Le CF Montréal compte faire bénéficier les filles de son académie. Les premiers jalons seront posés dès 2022, indique son président Kevin Gilmore. La nature exacte de cette intégration n’est pas encore établie, dit-il. Mais l’engagement est ferme.

Sans y être invité, Kevin Gilmore avait lui-même entrouvert la porte, en janvier, à l’occasion de la présentation de la nouvelle identité du club.

« On a une académie qui se doit de devenir aussi ouverte aux jeunes filles », avait-il répondu à un collègue de Radio-Canada qui prenait la balle au bond.

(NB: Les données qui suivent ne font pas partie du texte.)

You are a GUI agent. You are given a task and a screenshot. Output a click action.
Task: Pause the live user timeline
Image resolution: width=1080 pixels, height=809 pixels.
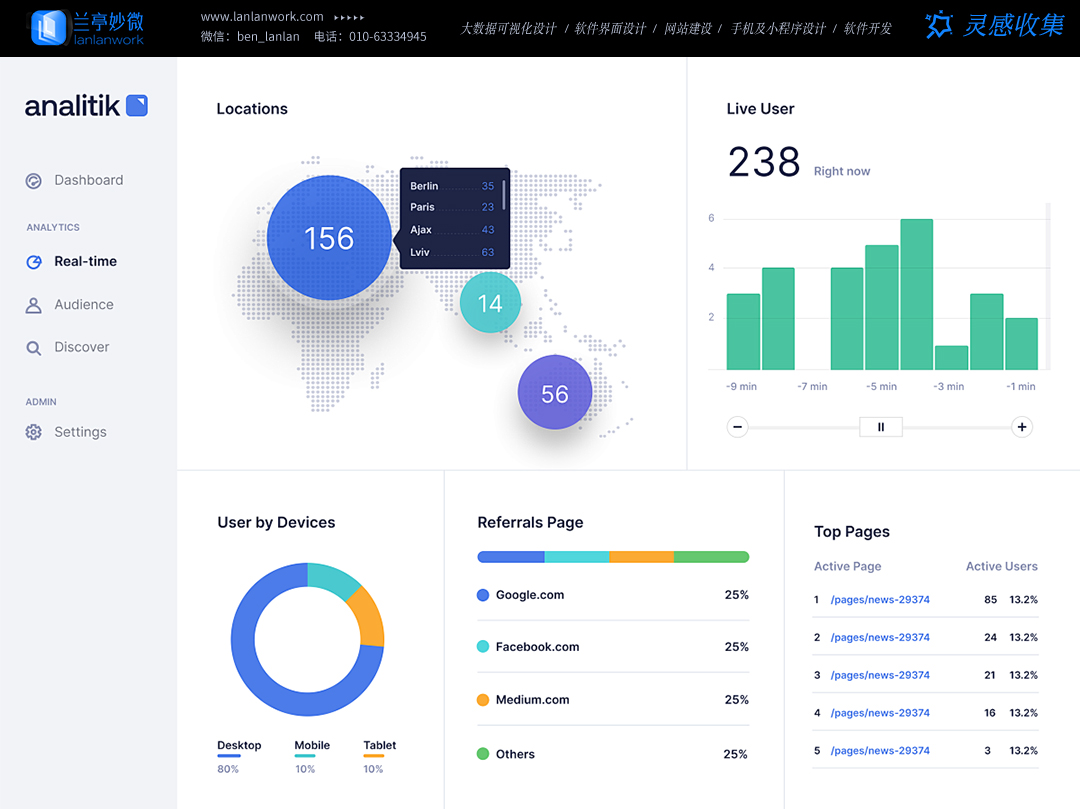point(881,427)
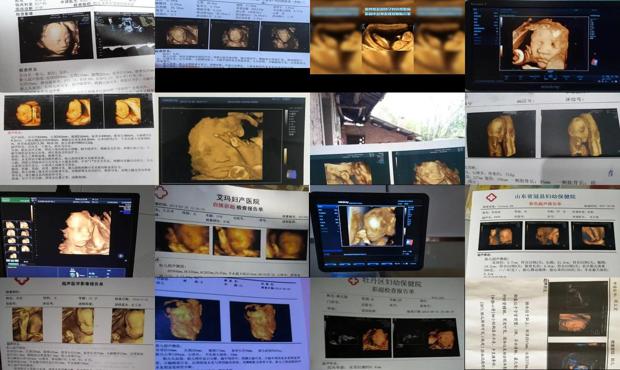Click the red emblem above 超声医学影像报告单 heading
Screen dimensions: 620x370
(x=22, y=281)
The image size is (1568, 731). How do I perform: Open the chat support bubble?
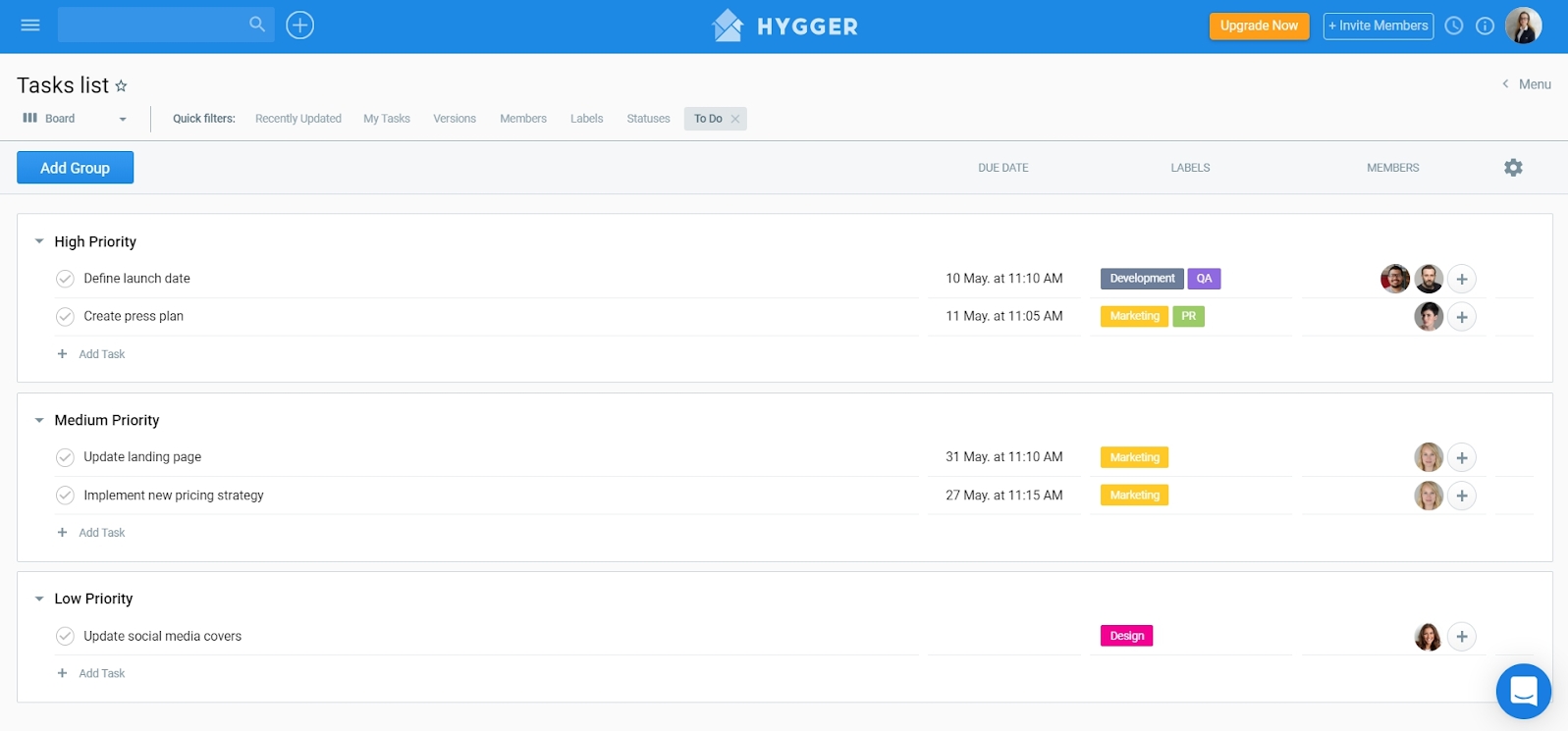click(1523, 691)
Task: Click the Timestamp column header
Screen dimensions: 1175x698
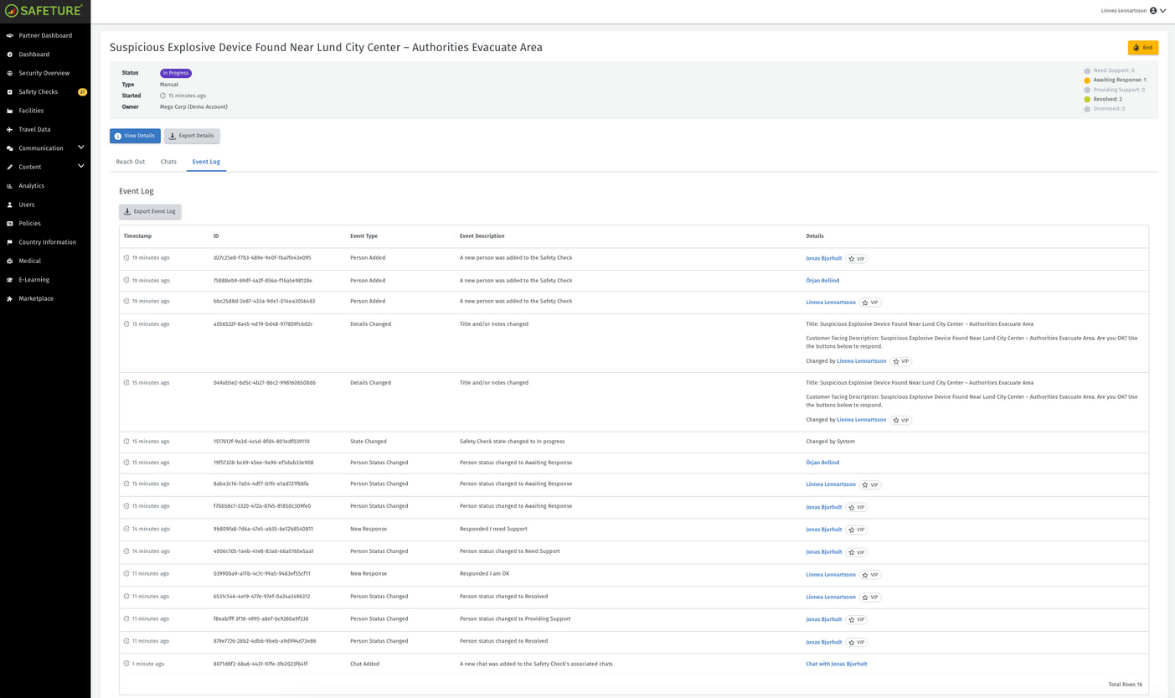Action: [138, 236]
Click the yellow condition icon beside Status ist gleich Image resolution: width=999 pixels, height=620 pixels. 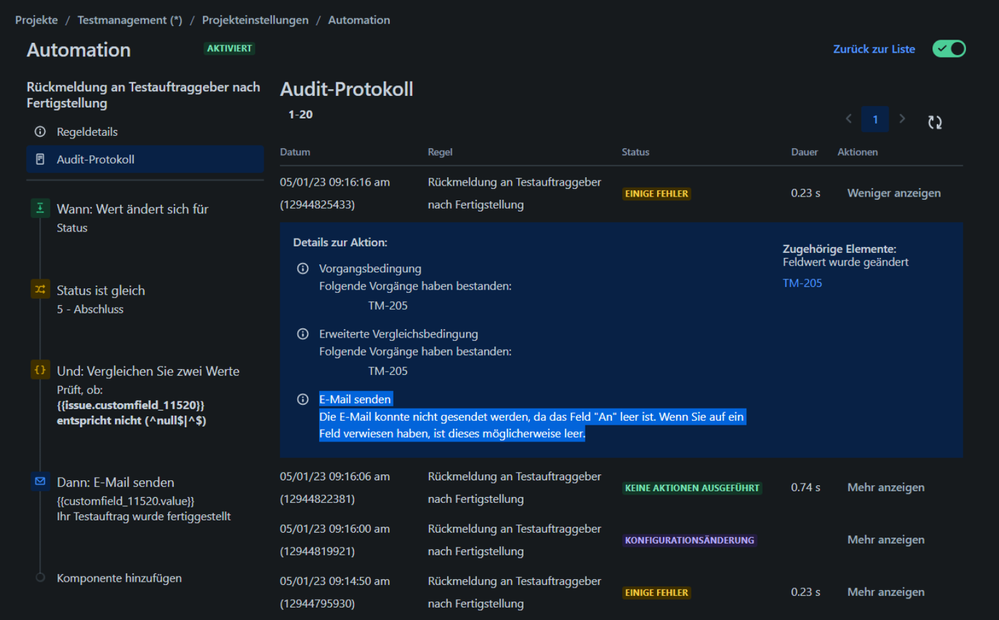pos(40,287)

En entrevue avec La Presse, plus tard ce jour-là, il avait eu à ce sujet la réflexion suivante :

« On doit se dire qu’on a une académie pour les jeunes garçons qui sont inspirés par notre club et qui aspirent à devenir des joueurs de soccer, ce qui peut mener à une éducation dans une grande université ou même à un contrat professionnel. Pourquoi est-ce qu’on ne donne pas la même opportunité aux jeunes filles du Québec ? »

Puis, il avait refusé de s’avancer davantage.

Mais devant la Chambre de commerce du Montréal métropolitain, à la fin du mois de mars, il a fait un pas de plus en évoquant, toujours de son propre chef, une académie qui accueillerait des garçons et des filles de l’ensemble du Québec, voire de l’est du Canada.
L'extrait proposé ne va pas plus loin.